• [Activities]
A. Quote the Cotswold Woollen Weavers post word for word, starting at "2. That looks" and ending at "you for sharing.".
B. Write what comes next in the Cotswold Woollen Weavers post, picking up right after its final sentence.

• [Supplied passage]
____

Did I mention cafe, cake, coffee?
Games to play, newspapers and books to read

Stone Mason too and a Shepherd’s hut

Back in the day, Shepherds stayed in the fields with their flocks during lambing season, living for weeks, months at a time in a hut which could be moved from field to field.
Apple tree in full bloom, with picnic tables.

And this picture shows just why I have planted ten fruit trees in my garden. One day the formally forlon patch will look just like this.

Ok I have waxed lyrical quite enough about this place, free car parking, did I mention? Pretty village too? Local craftspeople? Gorgeousness ?

Hope you enjoyed it, and if you are ever between Burford and Lechlade, it’s worth the detour.

Comments on: "Cotswold Woollen Weavers." (32)

  1. I got quite excited reading this post. I’ll put the museum on my list for next time I plan a trip at that end of the country.

  2. That looks like a wonderful place! The museum and shop look just amazing – that would be a day’s worth of fun right there 🙂

  3. Wonderful visit, Cathy, thanks for taking us along!

  4. Looked it up on a map. Was interested to see there’s a crocodile park nearby…who would have thought?!

  5. Looks and sounds incredible. Location noted for future reference!

  6. You said the magic words… Might have to go back… How lovely to have such wonderful places to visit, buy useful and beautiful things and be inspired. Thank you for sharing.

  7. Oh that sounds like a wonderful outing! Thank you for describing the scent of the place! In addition to the pictures I feel like you really transported me there! I would’ve definitely bought some linens there! You were going on some wonderful adventures 😀😀😀

  8. Looks really lovely.

____

• [Information]
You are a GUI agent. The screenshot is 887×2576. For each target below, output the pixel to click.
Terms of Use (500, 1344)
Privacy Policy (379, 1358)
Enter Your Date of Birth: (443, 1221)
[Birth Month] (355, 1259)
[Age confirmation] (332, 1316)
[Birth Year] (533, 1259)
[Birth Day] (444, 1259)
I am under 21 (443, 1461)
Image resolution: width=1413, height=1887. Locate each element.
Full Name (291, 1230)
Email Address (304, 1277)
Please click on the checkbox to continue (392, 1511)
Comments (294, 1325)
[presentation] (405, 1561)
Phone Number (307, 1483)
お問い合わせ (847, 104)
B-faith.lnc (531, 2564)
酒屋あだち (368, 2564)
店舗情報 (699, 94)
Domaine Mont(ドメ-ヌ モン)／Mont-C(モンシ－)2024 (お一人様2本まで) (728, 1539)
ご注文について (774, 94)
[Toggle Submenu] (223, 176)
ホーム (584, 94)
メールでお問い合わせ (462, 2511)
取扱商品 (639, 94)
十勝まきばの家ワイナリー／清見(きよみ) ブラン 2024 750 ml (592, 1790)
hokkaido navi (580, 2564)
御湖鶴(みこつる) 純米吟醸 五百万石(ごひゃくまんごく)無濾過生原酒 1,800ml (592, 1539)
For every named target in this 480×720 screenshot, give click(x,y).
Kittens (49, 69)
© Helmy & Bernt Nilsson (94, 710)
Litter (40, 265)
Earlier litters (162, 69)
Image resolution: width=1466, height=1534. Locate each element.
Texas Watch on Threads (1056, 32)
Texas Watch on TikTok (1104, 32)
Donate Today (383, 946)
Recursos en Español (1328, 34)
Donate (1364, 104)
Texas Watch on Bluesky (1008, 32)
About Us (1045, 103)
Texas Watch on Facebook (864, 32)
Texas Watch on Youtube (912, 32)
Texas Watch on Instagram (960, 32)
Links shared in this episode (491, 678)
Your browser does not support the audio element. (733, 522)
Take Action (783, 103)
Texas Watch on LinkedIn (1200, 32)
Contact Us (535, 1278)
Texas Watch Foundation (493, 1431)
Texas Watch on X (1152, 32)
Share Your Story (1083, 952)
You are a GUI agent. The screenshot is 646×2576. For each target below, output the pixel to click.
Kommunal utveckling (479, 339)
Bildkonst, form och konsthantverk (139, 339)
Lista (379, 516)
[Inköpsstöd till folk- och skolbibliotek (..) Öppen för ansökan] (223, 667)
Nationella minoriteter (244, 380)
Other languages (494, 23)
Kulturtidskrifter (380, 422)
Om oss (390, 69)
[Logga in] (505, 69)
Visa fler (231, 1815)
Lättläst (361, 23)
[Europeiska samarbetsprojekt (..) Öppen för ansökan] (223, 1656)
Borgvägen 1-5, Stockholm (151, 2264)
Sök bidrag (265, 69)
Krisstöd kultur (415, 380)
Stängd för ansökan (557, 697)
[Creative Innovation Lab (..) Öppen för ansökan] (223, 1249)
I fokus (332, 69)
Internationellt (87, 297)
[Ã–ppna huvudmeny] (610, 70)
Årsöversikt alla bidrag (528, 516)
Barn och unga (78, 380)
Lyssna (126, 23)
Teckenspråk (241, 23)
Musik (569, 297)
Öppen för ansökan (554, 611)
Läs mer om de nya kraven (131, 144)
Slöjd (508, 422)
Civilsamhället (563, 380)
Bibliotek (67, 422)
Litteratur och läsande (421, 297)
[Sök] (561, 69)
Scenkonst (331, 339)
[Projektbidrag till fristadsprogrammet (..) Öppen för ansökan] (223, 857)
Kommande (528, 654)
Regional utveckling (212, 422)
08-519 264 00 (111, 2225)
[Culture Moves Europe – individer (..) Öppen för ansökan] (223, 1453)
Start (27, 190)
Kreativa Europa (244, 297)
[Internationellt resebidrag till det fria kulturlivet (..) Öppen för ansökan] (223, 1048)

____

• [Answers per task]
A.
2. That looks like a wonderful place! The museum and shop look just amazing – that would be a day’s worth of fun right there 🙂

  3. Wonderful visit, Cathy, thanks for taking us along!

  4. Looked it up on a map. Was interested to see there’s a crocodile park nearby…who would have thought?!

  5. Looks and sounds incredible. Location noted for future reference!

  6. You said the magic words… Might have to go back… How lovely to have such wonderful places to visit, buy useful and beautiful things and be inspired. Thank you for sharing.

B.
  9. claire93 said:

    thanks for sharing another interesting day out with us, Cathy ^^

  10. Karen Dodgson said:

    Ooh thank you I feel like I’ve had a lovely day out with you, your descriptions were perfect….all that and cake too, oh my!

  11. Carol in Texas said:

    This was a heavenly visit via blog! Thank you so much for taking us there and sharing your day trip. What a lovely area.

  12. My friend would love this place, she goes nuts for William Morris stuff. I like the picture of the two ladies spinning and the clay animals, and the lawn with the picnic tables looks lovely 🙂

  13. Just as well I live on the other side of the planet, or I’d have been elbowing you aside to get in there first and grab, well, pretty much everything. And cake…

  14. Oh goodness! Thank you for sharing this lovely visit so I can “be a virtual visitor”! It is really incredible! I am adding this to my Bucket List! 🙂

  15. I need to find me some ‘to the’s soon. Can’t go to yours because…..my passport ran out when ‘you know what’ was raging (well it still is, but that’s beside the point) and because the world is reopening the wait for a new one is horrendous. So the ‘to the’s’ are going to have to be closer to me than you. And if you followed that you’re a good ‘un😊

    Don’t you just love those snowy covers on the shepherd’s bed….doubt they’d have stayed that colour for long.

    • They’d be pretty grim after lambing. Come to think of it shepherd’s smocks must have got yukky too. I renewed my passport just before Covid struck. Glad I did the number of times I had to prove my id after the move was ridiculous. Stay at home tourism will be me this year I think too.

  16. When I was a child we used to go through Lechlade on the way to visit my grandparents. I used to love the names of all these places. Funny how one remembers these things. Looks like a really interesting place and what a lovely day for it.

    • I love the reminiscence of your trips. From North Yorkshire Dad drove us to Bournemouth for years for our summer holidays. I always recall Ashby de la Zouch! The longest village in England. Incredible how Dad did it, never needed a map, no motorways, all A and B roads. No seat belts either.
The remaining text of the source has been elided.